Dataset extract
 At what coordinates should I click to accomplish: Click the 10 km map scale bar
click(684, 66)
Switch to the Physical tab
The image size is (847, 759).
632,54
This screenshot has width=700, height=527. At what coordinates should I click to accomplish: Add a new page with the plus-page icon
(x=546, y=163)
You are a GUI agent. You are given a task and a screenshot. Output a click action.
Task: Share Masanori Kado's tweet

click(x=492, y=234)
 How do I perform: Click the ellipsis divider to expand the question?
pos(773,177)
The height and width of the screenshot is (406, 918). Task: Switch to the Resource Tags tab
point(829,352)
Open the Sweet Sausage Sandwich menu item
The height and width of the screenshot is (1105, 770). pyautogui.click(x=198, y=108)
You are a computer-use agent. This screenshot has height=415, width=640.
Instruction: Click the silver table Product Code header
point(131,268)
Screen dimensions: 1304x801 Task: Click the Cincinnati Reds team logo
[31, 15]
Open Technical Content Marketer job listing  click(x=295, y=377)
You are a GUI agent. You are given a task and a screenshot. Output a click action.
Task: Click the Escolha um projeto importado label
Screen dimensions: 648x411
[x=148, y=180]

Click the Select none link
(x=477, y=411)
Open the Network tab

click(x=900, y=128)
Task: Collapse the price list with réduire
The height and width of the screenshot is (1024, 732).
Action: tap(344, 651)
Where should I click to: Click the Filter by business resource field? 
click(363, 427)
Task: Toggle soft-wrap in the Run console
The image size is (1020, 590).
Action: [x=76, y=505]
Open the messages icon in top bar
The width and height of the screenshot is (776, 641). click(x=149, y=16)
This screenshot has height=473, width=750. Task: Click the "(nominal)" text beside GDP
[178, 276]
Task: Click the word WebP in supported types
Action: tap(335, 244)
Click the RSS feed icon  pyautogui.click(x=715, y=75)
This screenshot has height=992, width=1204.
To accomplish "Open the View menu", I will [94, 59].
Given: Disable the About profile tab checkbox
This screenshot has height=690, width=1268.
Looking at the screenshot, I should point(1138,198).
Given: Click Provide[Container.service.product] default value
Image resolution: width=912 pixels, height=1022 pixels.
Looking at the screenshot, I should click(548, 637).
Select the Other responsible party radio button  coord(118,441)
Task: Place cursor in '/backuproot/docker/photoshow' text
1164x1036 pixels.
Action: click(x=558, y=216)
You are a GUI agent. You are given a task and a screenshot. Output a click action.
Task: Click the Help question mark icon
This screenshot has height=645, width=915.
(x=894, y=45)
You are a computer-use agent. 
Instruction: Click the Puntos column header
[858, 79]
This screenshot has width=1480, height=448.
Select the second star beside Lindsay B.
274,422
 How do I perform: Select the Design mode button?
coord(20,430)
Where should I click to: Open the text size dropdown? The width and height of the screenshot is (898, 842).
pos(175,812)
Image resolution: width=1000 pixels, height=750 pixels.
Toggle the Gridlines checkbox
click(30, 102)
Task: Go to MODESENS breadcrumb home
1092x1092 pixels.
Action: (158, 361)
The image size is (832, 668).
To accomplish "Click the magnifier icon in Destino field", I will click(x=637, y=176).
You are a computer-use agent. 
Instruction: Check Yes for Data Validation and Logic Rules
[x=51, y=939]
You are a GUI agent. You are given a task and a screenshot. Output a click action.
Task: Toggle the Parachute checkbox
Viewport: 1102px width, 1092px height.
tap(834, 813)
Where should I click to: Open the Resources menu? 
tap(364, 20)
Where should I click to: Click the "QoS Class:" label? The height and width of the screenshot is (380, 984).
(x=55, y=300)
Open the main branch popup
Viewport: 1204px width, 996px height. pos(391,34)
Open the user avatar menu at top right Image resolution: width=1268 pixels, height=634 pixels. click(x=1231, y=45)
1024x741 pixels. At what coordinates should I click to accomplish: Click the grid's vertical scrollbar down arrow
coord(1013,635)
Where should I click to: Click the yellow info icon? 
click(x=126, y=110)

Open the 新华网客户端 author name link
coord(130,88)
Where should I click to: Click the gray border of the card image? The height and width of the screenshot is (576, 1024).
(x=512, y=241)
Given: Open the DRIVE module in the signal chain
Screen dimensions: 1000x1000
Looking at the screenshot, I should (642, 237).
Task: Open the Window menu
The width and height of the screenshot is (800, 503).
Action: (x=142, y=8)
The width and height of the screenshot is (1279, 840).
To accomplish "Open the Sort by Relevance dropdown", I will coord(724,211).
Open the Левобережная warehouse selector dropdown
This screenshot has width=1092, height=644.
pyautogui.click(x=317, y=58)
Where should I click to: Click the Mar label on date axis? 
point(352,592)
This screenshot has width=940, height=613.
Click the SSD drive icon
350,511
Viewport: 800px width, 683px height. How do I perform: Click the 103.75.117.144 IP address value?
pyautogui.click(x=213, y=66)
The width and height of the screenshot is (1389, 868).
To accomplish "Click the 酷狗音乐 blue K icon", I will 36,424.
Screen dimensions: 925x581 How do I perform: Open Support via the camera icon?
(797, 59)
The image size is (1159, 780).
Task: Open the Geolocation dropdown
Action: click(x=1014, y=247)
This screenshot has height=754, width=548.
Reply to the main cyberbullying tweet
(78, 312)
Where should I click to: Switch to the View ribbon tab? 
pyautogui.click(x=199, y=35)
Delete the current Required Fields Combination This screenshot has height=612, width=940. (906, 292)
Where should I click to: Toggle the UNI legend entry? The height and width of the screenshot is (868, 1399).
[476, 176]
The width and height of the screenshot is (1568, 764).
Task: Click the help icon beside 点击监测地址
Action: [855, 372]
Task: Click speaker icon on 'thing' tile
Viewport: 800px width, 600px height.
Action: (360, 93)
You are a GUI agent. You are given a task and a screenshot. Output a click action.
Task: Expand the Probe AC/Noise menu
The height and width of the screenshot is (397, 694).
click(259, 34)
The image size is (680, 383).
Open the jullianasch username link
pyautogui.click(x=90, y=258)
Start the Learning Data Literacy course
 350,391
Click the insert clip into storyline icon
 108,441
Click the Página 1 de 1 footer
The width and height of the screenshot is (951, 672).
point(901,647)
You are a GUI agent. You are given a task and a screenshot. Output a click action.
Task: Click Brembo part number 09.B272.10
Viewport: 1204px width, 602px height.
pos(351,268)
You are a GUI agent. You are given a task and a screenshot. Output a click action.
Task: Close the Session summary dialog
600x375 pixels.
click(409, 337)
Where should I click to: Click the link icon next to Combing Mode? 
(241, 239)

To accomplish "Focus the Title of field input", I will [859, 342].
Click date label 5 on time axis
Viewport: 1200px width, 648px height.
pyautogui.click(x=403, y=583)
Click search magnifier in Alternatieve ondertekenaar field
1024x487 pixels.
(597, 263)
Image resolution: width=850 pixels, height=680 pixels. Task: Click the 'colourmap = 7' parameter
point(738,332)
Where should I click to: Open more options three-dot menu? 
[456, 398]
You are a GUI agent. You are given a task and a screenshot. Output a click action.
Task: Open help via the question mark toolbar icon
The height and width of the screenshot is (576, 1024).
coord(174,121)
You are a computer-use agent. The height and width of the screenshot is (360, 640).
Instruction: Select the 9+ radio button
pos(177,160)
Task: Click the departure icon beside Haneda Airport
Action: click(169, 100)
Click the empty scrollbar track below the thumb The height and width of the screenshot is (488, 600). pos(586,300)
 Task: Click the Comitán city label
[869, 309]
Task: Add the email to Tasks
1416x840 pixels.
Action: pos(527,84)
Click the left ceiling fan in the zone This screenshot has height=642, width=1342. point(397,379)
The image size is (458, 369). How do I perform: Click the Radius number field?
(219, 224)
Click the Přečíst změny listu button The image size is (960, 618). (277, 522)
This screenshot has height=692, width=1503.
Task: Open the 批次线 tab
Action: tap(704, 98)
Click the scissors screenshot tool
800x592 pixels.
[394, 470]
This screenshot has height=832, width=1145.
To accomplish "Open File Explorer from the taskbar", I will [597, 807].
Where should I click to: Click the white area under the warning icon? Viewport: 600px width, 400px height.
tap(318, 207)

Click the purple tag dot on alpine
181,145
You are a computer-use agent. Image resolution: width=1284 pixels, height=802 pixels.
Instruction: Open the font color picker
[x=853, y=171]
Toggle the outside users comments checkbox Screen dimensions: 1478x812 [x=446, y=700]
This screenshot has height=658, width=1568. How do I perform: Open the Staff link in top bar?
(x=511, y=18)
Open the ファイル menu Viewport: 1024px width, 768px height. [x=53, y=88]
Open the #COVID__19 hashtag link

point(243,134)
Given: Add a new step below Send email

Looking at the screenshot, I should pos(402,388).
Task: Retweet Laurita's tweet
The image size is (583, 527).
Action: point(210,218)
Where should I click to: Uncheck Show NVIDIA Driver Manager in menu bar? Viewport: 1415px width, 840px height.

Exercise description
A copy of each line in the data above that holds the string "computer" is needed.

Response to the task
You are a computer-use agent. This screenshot has height=415, width=640.
You are a computer-use agent. 
You are a computer-use agent. 
You are a computer-use agent. The height and width of the screenshot is (360, 640).
You are a computer-use agent. Image resolution: width=1284 pixels, height=802 pixels.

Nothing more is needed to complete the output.